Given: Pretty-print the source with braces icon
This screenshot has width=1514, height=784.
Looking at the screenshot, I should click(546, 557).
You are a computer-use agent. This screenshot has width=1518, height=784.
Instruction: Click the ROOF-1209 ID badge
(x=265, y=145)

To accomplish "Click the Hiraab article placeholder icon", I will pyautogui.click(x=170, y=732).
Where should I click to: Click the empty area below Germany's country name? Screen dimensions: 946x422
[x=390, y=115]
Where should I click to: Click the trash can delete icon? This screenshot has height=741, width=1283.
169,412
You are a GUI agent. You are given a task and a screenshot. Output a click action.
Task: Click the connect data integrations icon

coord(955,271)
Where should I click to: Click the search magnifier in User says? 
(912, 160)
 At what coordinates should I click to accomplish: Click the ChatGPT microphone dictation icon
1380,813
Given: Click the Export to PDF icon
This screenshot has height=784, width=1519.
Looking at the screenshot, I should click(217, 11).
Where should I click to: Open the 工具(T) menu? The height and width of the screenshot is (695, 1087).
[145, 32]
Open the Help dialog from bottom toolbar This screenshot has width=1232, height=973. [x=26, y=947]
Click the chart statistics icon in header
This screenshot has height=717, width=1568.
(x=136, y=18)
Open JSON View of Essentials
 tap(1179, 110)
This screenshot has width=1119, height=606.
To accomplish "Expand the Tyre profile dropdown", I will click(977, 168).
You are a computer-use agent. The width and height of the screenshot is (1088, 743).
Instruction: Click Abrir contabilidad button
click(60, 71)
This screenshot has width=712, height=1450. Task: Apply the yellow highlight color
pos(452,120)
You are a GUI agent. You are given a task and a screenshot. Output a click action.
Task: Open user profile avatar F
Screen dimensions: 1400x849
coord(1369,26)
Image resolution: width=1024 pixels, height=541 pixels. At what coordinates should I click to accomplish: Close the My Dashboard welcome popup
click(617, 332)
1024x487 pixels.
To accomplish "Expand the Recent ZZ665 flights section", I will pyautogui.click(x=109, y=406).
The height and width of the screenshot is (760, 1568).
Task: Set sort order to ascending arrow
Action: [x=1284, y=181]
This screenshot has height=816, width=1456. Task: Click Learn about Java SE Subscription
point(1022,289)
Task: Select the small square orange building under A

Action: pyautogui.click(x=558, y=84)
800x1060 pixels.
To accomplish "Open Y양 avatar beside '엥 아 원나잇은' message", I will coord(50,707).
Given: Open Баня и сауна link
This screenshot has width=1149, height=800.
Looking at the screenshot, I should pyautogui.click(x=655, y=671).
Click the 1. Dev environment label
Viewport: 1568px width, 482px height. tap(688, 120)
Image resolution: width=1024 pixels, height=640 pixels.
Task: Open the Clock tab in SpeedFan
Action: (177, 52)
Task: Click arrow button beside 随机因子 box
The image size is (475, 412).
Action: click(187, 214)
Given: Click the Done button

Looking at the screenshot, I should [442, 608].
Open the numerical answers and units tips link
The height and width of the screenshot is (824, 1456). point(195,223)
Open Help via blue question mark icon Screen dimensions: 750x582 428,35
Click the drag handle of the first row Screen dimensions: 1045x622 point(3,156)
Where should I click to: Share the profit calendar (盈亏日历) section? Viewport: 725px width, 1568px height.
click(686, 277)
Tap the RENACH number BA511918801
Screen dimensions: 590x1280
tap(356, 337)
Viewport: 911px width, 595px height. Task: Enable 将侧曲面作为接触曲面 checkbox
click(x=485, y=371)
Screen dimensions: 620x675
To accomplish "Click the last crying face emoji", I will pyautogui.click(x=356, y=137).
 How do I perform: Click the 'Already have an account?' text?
--
Reproduce all of the material above verbatim, keeping every line in its original order.

Given: Pretty-print the source with braces icon
This screenshot has width=1514, height=784.
Looking at the screenshot, I should click(546, 557).
You are a computer-use agent. This screenshot has width=1518, height=784.
Instruction: Click the ROOF-1209 ID badge
(x=265, y=145)

To accomplish "Click the Hiraab article placeholder icon", I will pyautogui.click(x=170, y=732).
Where should I click to: Click the empty area below Germany's country name? Screen dimensions: 946x422
[x=390, y=115]
Where should I click to: Click the trash can delete icon? This screenshot has height=741, width=1283.
169,412
You are a GUI agent. You are given a task and a screenshot. Output a click action.
Task: Click the connect data integrations icon

coord(955,271)
Where should I click to: Click the search magnifier in User says? 
(912, 160)
 At what coordinates should I click to accomplish: Click the ChatGPT microphone dictation icon
1380,813
Given: Click the Export to PDF icon
This screenshot has height=784, width=1519.
Looking at the screenshot, I should click(217, 11).
Where should I click to: Open the 工具(T) menu? The height and width of the screenshot is (695, 1087).
[145, 32]
Open the Help dialog from bottom toolbar This screenshot has width=1232, height=973. [x=26, y=947]
Click the chart statistics icon in header
This screenshot has height=717, width=1568.
(x=136, y=18)
Open JSON View of Essentials
 tap(1179, 110)
This screenshot has width=1119, height=606.
To accomplish "Expand the Tyre profile dropdown", I will click(977, 168).
You are a computer-use agent. The width and height of the screenshot is (1088, 743).
Instruction: Click Abrir contabilidad button
click(60, 71)
This screenshot has width=712, height=1450. Task: Apply the yellow highlight color
pos(452,120)
You are a GUI agent. You are given a task and a screenshot. Output a click action.
Task: Open user profile avatar F
Screen dimensions: 1400x849
coord(1369,26)
Image resolution: width=1024 pixels, height=541 pixels. At what coordinates should I click to accomplish: Close the My Dashboard welcome popup
click(617, 332)
1024x487 pixels.
To accomplish "Expand the Recent ZZ665 flights section", I will pyautogui.click(x=109, y=406).
The height and width of the screenshot is (760, 1568).
Task: Set sort order to ascending arrow
Action: [x=1284, y=181]
This screenshot has height=816, width=1456. Task: Click Learn about Java SE Subscription
point(1022,289)
Task: Select the small square orange building under A

Action: pyautogui.click(x=558, y=84)
800x1060 pixels.
To accomplish "Open Y양 avatar beside '엥 아 원나잇은' message", I will coord(50,707).
Given: Open Баня и сауна link
This screenshot has width=1149, height=800.
Looking at the screenshot, I should pyautogui.click(x=655, y=671).
Click the 1. Dev environment label
Viewport: 1568px width, 482px height. tap(688, 120)
Image resolution: width=1024 pixels, height=640 pixels.
Task: Open the Clock tab in SpeedFan
Action: (177, 52)
Task: Click arrow button beside 随机因子 box
The image size is (475, 412).
Action: click(187, 214)
Given: Click the Done button

Looking at the screenshot, I should [442, 608].
Open the numerical answers and units tips link
The height and width of the screenshot is (824, 1456). point(195,223)
Open Help via blue question mark icon Screen dimensions: 750x582 428,35
Click the drag handle of the first row Screen dimensions: 1045x622 point(3,156)
Where should I click to: Share the profit calendar (盈亏日历) section? Viewport: 725px width, 1568px height.
click(686, 277)
Tap the RENACH number BA511918801
Screen dimensions: 590x1280
tap(356, 337)
Viewport: 911px width, 595px height. Task: Enable 将侧曲面作为接触曲面 checkbox
click(x=485, y=371)
Screen dimensions: 620x675
To accomplish "Click the last crying face emoji", I will pyautogui.click(x=356, y=137).
 How do I perform: Click the 'Already have an account?' text?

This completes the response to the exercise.